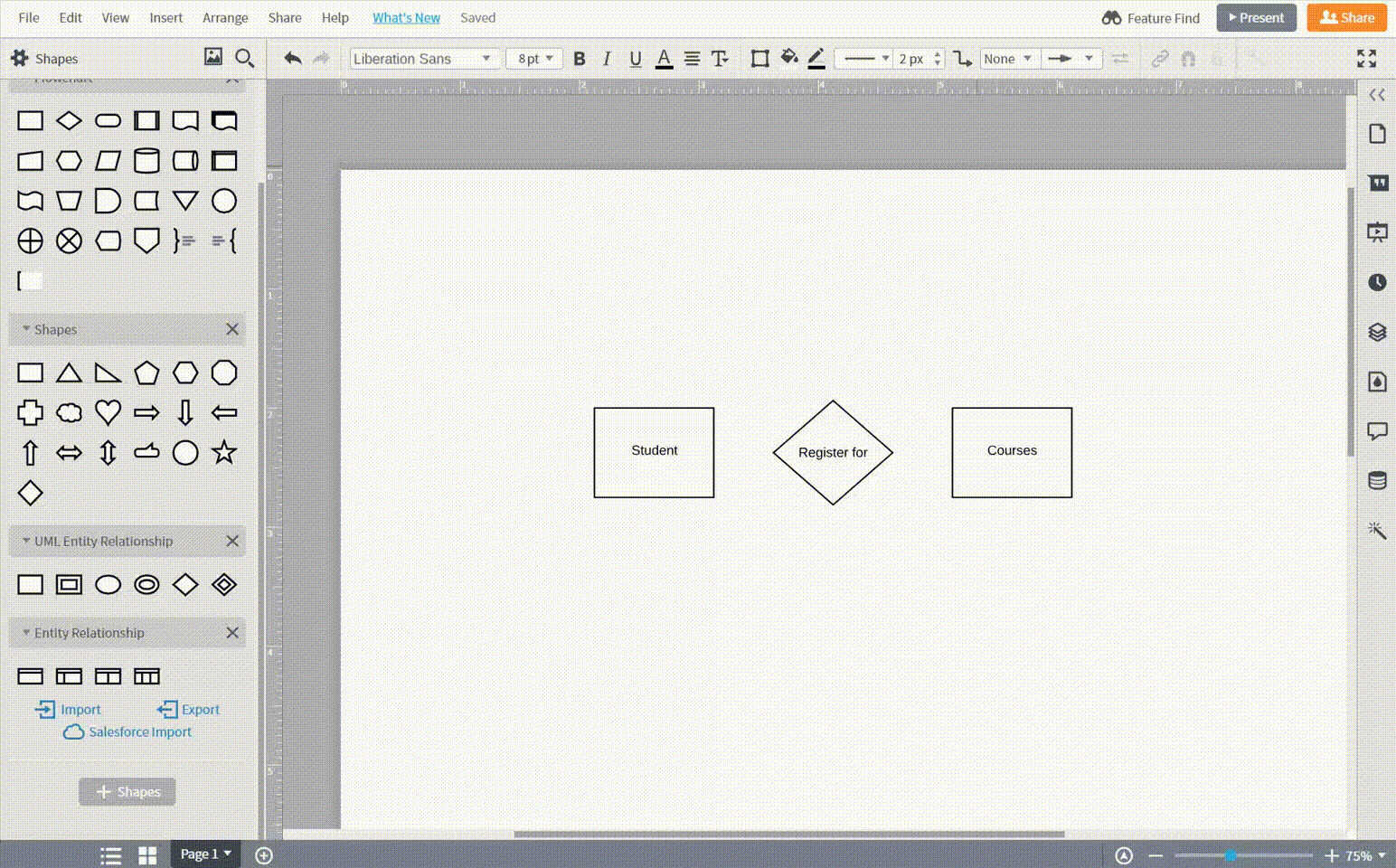Click the fullscreen expand icon on toolbar

[1366, 58]
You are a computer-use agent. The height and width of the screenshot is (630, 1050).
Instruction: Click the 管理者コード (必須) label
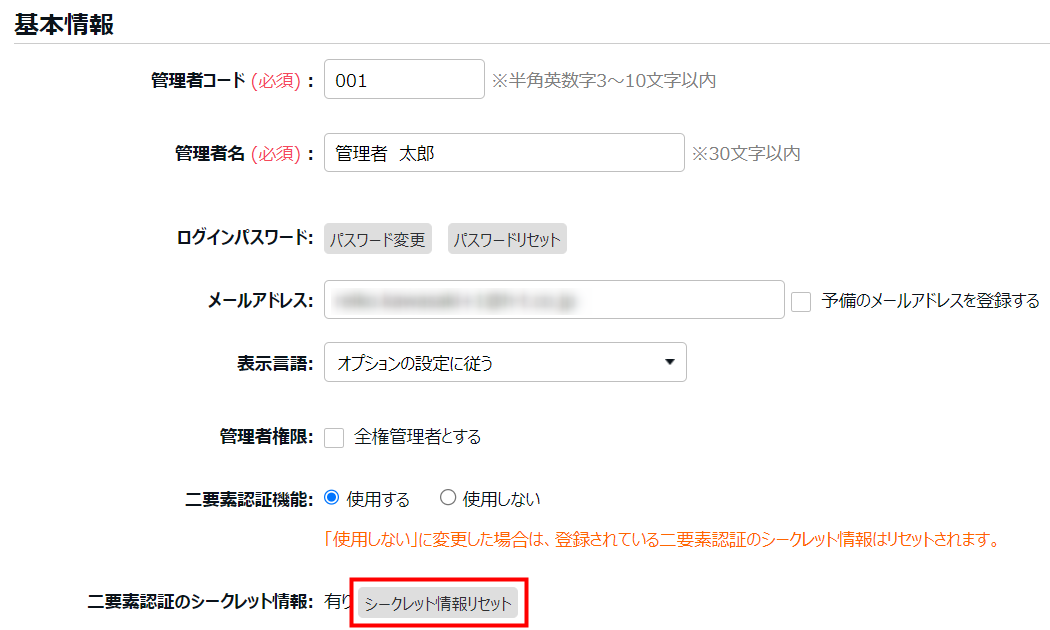pyautogui.click(x=232, y=81)
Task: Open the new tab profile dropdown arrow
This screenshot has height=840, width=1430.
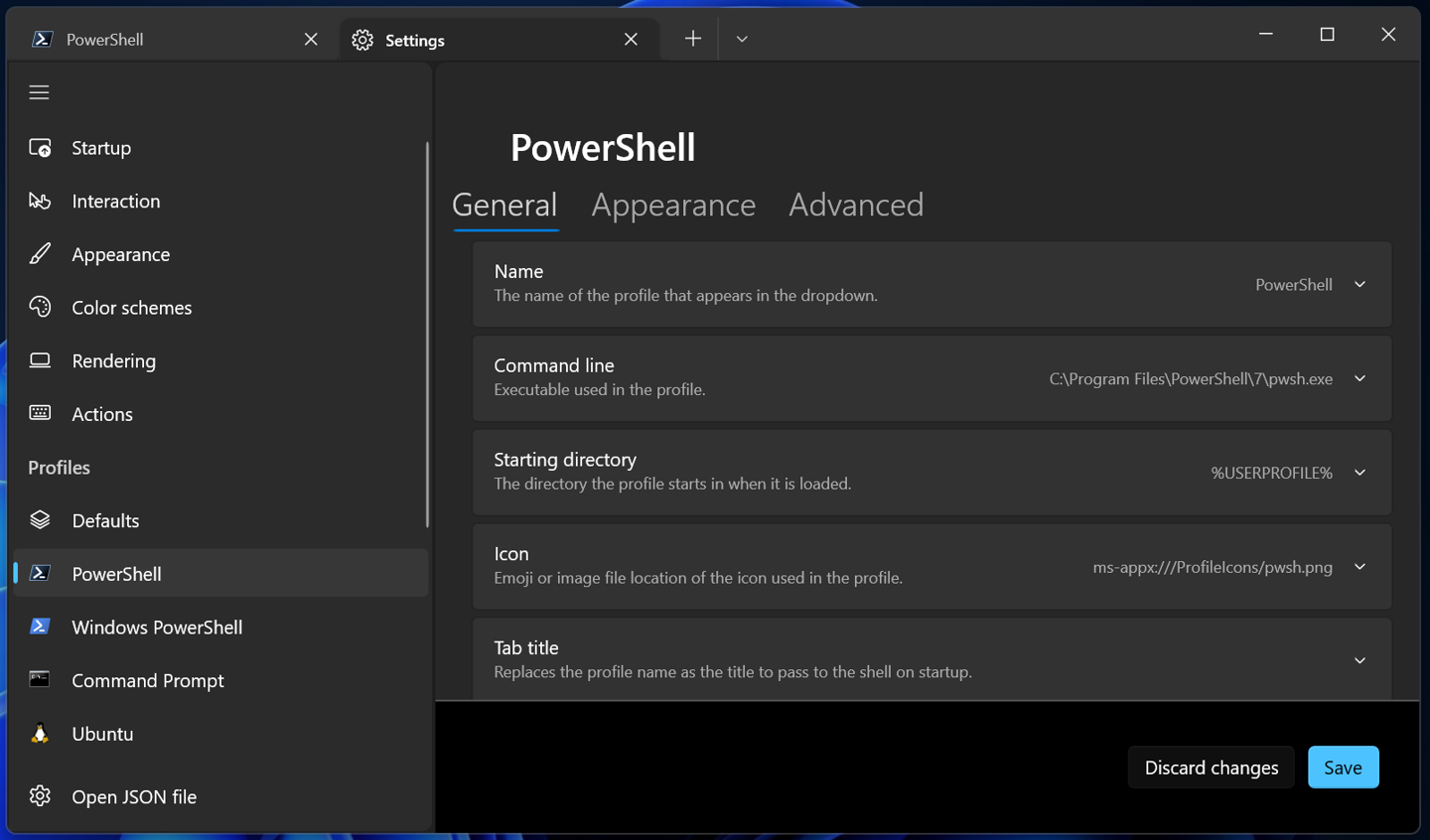Action: [742, 39]
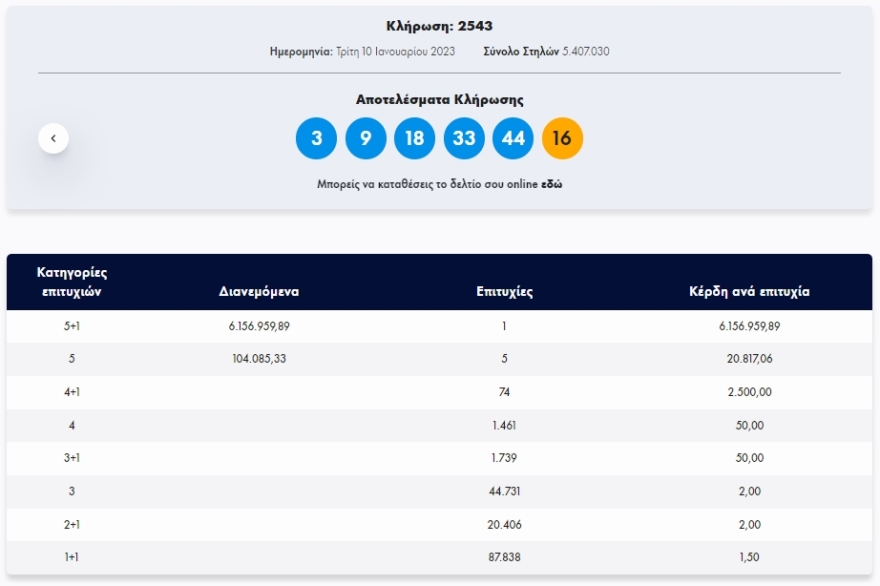Select the number ball 9

pyautogui.click(x=367, y=139)
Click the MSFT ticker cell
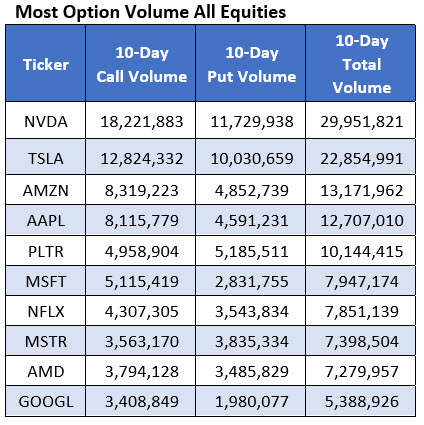 pyautogui.click(x=46, y=281)
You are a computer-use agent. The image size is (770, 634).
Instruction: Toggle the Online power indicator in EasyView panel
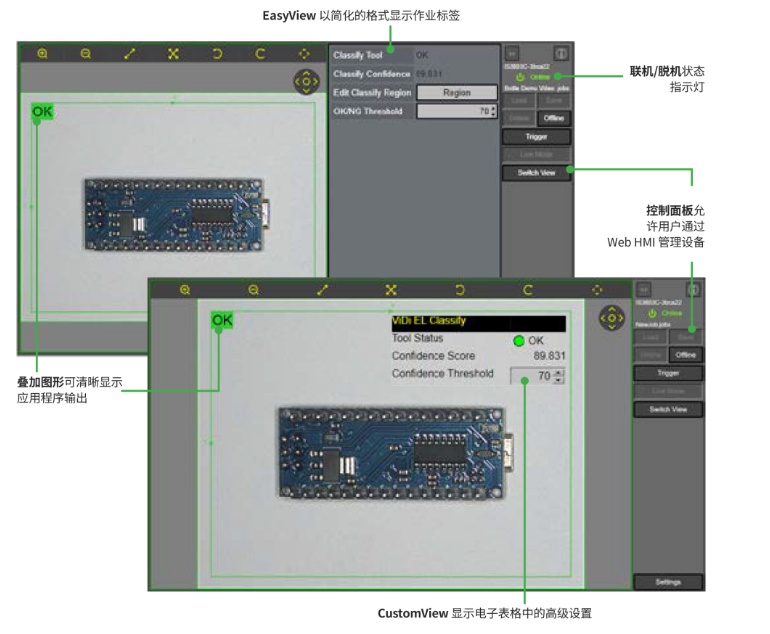coord(520,77)
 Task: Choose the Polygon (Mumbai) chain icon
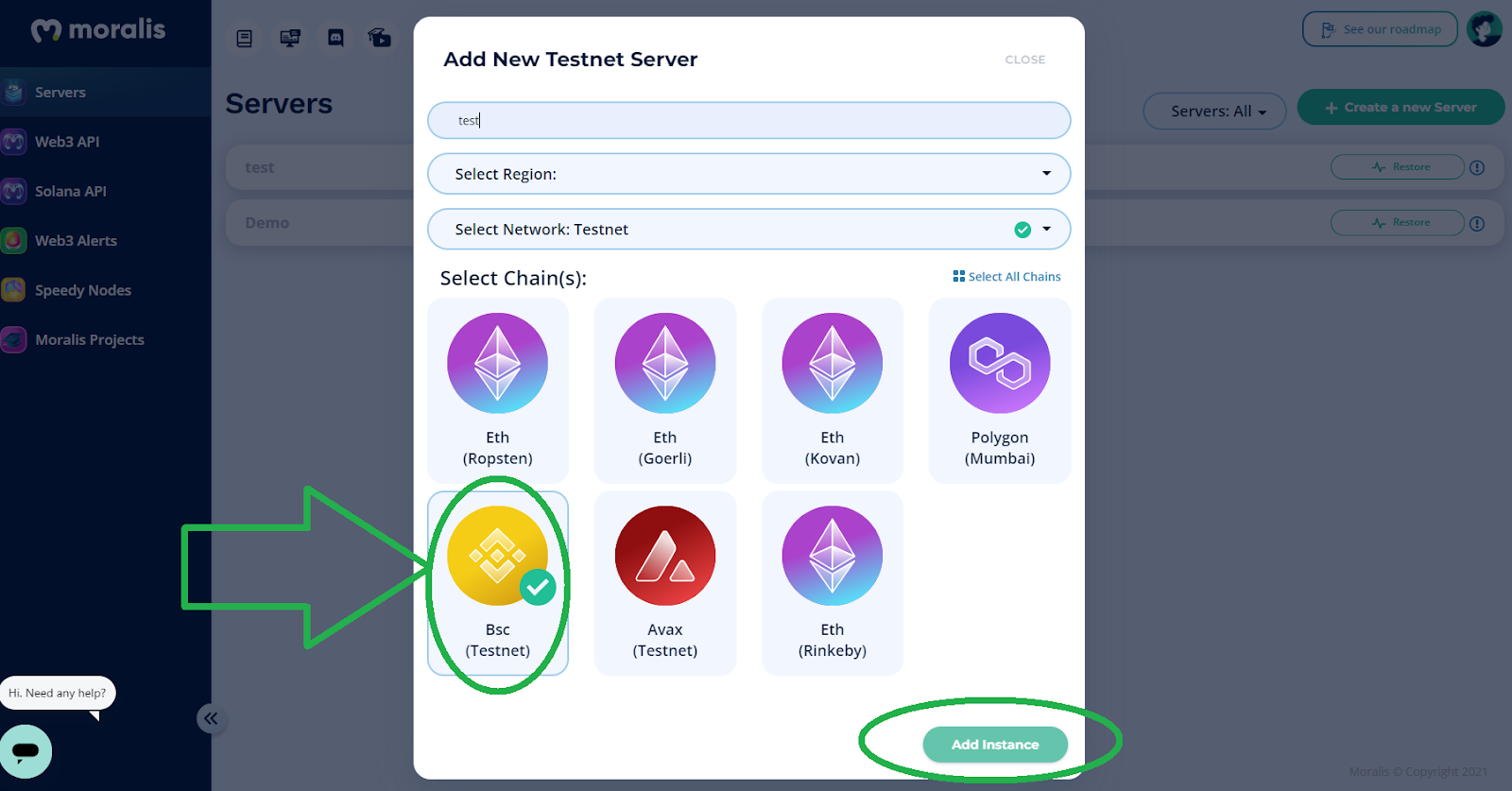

* **WHAT THE EXERCISE ASKS**
In the data above, tally the lines holding "Task" and answer with the figure only.

* **SOLUTION TO THIS EXERCISE**
2